Weicker Gets His Income Tax, but Citizens Fight It STATE BUDGET WOES

Newspaper article The Christian Science Monitor

Weicker Gets His Income Tax, but Citizens Fight It STATE BUDGET WOES

Article excerpt

SOME people pinned teabags to their clothes; others carried axes. One individual donned a skeleton outfit.

What sounds like an early Halloween party was actually a crowd of more than 40,000 seething Connecticut citizens who converged on the State House lawn in Hartford Saturday, yelling, whistling, and demanding that Gov. Lowell Weicker repeal the state's first income tax.
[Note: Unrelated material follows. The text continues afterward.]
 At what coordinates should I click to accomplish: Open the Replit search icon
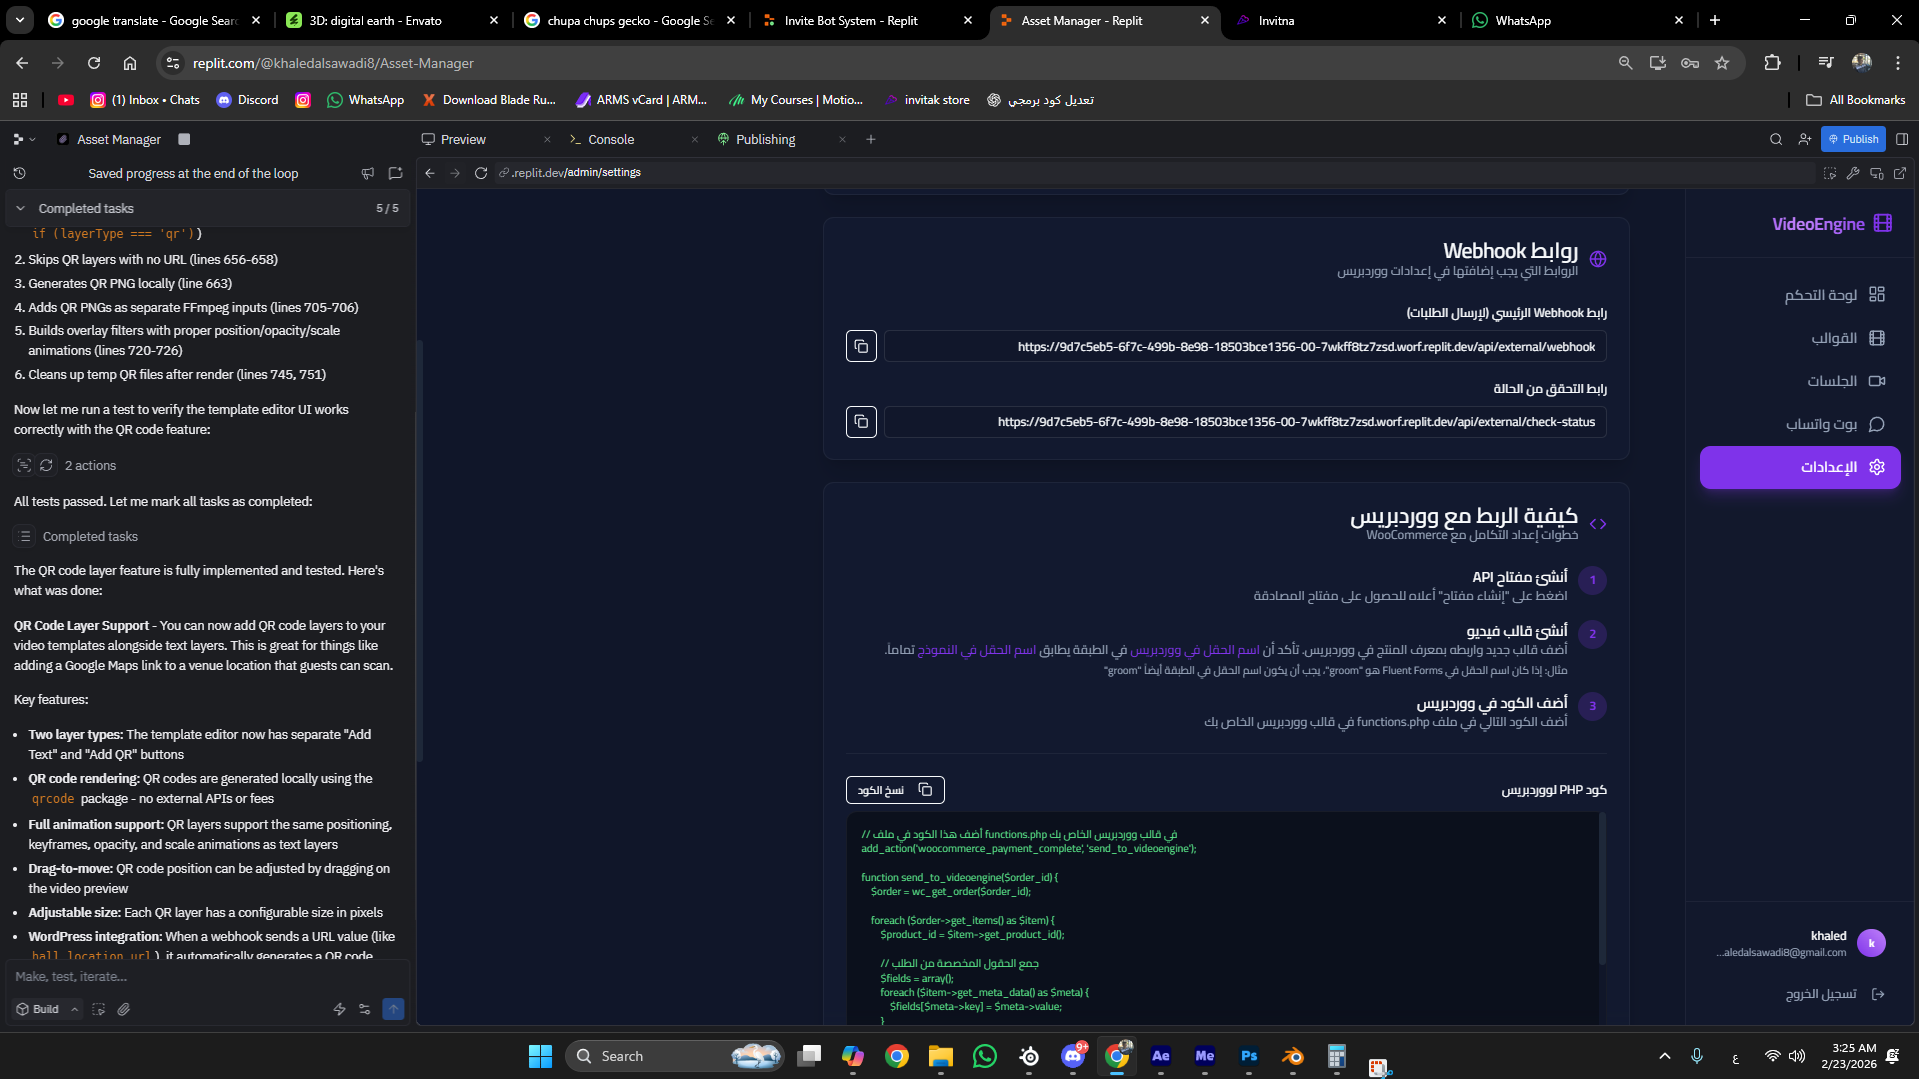tap(1776, 139)
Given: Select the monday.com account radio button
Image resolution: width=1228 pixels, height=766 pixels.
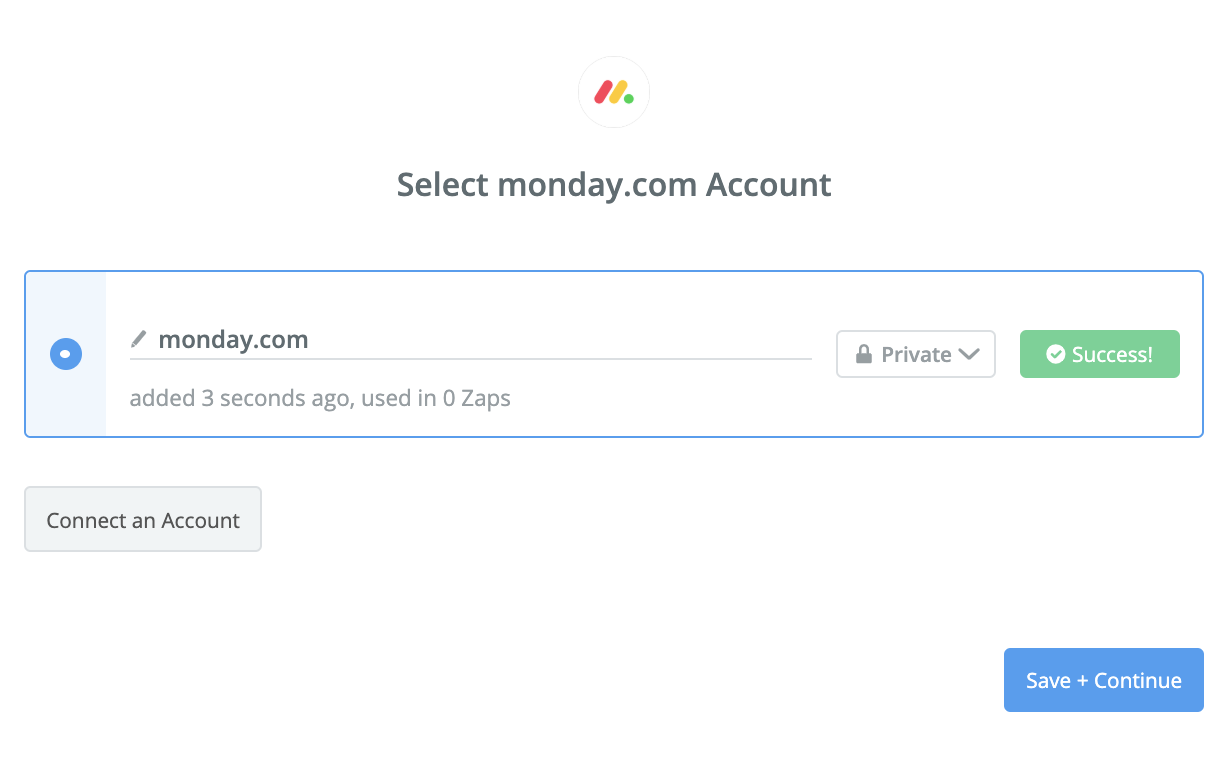Looking at the screenshot, I should click(x=66, y=354).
Between shouts of "Ax the Tax," and "Repeal, repeal," the riled group accused Governor Weicker, an independent, of stealing from the working class. The potpourri of people - black, white, blue-collar, and white-collar - booed him when he arrived at the capital. Teabag-wearers - signifying the colonists who protested the British tax on tea at the Boston Tea Party in 1773 - carried signs reading "Taxation without representation."

The 4.5 percent income tax took effect Oct. 1. At the same time, the sales tax was lowered from 8 percent to 6 percent, but more items are taxed. The tax plan was passed in August to close Connecticut's burgeoning budget deficit and improve the state's economic picture.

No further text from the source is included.